---------- Dataset extract ----------

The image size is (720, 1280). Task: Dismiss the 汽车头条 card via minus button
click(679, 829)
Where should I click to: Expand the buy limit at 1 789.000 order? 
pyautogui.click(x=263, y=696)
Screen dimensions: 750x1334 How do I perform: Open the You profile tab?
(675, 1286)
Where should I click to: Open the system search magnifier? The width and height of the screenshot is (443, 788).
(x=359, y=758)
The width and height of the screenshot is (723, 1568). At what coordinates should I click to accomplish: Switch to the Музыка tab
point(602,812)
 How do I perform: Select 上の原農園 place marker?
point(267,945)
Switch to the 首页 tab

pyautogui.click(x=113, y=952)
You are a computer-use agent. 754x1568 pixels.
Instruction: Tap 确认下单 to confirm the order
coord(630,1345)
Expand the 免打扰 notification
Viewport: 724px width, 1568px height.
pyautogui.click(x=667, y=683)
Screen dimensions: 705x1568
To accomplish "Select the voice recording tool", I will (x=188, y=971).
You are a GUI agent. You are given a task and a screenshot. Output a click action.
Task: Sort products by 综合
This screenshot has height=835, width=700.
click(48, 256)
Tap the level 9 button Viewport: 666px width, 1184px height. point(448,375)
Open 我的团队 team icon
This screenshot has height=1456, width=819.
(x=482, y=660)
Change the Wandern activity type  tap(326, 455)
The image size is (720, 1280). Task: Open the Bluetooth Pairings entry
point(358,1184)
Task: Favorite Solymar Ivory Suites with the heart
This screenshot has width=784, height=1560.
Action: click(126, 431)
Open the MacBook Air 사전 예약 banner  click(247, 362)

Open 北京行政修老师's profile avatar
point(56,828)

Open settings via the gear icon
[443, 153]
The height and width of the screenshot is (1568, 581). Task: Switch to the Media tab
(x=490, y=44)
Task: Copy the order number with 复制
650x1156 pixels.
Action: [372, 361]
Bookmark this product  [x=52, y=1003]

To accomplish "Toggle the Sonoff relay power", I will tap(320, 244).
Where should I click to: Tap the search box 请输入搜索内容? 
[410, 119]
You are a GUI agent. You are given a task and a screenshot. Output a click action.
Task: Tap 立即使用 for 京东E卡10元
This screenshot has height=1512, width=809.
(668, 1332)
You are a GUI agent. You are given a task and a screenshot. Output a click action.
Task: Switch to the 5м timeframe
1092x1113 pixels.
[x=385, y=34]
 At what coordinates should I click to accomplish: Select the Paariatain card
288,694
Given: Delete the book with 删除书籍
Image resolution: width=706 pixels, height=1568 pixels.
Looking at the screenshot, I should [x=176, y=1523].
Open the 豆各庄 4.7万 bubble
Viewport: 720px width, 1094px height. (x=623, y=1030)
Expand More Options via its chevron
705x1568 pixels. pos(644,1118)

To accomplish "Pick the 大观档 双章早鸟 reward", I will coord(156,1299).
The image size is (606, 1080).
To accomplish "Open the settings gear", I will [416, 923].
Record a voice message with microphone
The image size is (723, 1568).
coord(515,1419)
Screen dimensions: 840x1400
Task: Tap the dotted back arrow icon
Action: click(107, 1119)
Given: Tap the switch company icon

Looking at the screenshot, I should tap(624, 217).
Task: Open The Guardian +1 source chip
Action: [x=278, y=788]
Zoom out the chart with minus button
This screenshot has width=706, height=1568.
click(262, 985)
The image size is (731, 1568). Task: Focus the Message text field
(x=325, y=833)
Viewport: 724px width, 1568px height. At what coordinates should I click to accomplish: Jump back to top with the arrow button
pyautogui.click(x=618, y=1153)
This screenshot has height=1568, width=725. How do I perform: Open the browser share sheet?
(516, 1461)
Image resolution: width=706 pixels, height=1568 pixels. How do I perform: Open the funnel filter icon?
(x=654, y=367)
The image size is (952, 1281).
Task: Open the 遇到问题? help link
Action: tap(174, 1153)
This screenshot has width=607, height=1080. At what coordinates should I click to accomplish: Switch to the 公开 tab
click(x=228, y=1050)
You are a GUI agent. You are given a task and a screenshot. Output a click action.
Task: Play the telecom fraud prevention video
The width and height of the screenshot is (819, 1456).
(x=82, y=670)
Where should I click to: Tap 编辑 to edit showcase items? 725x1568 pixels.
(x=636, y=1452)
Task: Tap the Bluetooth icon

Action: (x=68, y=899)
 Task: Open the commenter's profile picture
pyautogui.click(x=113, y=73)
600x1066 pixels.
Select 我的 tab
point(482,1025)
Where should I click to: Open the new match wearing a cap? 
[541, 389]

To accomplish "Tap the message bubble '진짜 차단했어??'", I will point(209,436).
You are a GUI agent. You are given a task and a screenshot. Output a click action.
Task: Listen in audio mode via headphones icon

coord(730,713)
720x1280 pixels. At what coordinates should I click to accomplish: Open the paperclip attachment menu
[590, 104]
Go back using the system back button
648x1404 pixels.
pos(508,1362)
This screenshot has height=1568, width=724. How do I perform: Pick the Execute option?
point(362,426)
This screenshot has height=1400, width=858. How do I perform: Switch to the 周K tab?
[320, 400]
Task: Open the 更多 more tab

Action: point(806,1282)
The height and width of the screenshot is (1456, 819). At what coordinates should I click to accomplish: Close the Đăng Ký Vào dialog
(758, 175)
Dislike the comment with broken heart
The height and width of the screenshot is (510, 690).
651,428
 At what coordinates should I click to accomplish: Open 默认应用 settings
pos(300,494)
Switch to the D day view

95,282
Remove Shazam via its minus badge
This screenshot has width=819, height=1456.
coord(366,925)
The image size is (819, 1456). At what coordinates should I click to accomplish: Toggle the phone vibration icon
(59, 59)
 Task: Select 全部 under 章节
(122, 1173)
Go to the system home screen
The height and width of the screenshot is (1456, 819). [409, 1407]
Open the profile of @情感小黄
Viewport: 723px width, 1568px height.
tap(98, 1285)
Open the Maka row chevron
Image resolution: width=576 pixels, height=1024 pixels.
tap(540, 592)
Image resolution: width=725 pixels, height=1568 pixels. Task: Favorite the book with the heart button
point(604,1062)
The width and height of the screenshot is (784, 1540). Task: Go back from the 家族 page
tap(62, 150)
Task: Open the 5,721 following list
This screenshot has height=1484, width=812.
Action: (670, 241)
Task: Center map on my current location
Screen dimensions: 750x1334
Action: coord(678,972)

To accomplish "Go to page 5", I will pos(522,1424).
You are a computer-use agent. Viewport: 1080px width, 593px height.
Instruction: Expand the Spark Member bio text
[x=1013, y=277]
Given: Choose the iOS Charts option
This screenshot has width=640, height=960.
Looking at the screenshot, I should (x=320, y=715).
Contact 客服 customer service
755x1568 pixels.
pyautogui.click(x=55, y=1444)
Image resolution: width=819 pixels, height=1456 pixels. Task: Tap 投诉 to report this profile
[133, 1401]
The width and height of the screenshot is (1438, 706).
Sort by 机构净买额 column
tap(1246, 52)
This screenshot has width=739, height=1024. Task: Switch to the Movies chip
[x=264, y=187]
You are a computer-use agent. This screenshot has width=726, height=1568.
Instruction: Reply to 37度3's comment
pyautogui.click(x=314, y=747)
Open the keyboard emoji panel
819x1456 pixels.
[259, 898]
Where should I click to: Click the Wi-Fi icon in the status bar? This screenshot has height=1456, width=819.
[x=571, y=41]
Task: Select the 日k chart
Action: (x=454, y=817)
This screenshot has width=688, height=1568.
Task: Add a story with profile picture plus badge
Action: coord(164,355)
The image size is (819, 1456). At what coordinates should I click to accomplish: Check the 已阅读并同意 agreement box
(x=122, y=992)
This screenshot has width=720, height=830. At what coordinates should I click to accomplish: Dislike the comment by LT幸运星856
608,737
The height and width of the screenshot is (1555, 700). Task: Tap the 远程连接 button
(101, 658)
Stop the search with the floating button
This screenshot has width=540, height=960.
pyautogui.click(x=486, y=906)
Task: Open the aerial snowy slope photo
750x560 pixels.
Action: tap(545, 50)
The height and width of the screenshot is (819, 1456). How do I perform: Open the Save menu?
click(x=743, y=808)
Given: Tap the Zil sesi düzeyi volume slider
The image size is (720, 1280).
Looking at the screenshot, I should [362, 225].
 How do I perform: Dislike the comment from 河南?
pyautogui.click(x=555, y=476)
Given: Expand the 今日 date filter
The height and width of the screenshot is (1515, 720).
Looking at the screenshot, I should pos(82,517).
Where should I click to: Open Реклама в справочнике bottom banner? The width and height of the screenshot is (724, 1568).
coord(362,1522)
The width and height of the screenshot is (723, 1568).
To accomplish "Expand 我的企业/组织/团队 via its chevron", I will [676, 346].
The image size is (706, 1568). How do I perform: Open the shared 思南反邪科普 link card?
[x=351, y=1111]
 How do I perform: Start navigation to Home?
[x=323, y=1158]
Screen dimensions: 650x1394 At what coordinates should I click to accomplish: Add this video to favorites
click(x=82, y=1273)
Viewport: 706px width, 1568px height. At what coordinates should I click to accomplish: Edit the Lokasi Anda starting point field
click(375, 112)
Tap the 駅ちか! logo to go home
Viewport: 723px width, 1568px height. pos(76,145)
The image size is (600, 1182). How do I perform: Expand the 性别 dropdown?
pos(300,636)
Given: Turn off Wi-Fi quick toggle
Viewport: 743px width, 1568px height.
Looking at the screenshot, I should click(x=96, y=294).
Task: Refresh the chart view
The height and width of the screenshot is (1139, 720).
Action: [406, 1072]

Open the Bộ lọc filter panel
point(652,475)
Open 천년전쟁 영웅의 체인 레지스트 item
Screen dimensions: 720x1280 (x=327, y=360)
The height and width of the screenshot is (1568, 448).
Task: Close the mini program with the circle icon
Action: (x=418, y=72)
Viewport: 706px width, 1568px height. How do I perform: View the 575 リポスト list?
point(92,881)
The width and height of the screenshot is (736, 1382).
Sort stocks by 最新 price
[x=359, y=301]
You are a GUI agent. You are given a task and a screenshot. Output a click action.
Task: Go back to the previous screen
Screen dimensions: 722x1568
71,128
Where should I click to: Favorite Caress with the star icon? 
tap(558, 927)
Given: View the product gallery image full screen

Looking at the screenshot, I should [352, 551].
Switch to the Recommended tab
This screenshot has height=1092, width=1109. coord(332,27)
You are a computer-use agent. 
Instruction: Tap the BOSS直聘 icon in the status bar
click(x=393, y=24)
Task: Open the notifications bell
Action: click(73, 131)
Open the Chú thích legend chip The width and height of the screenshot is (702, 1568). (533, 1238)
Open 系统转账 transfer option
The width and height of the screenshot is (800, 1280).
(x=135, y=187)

----------

*What to do:* Rewrite the material above from the line with "The image size is (720, 1280). Task: Open" to the line with "Open the MacBook", keeping every line, and add -91 to each coordinate in the answers.

*Solution for this task:*
The image size is (720, 1280). Task: Open the Bluetooth Pairings entry
point(267,1093)
Task: Favorite Solymar Ivory Suites with the heart
This screenshot has width=784, height=1560.
Action: click(35, 340)
Open the MacBook Air 사전 예약 banner  click(156, 271)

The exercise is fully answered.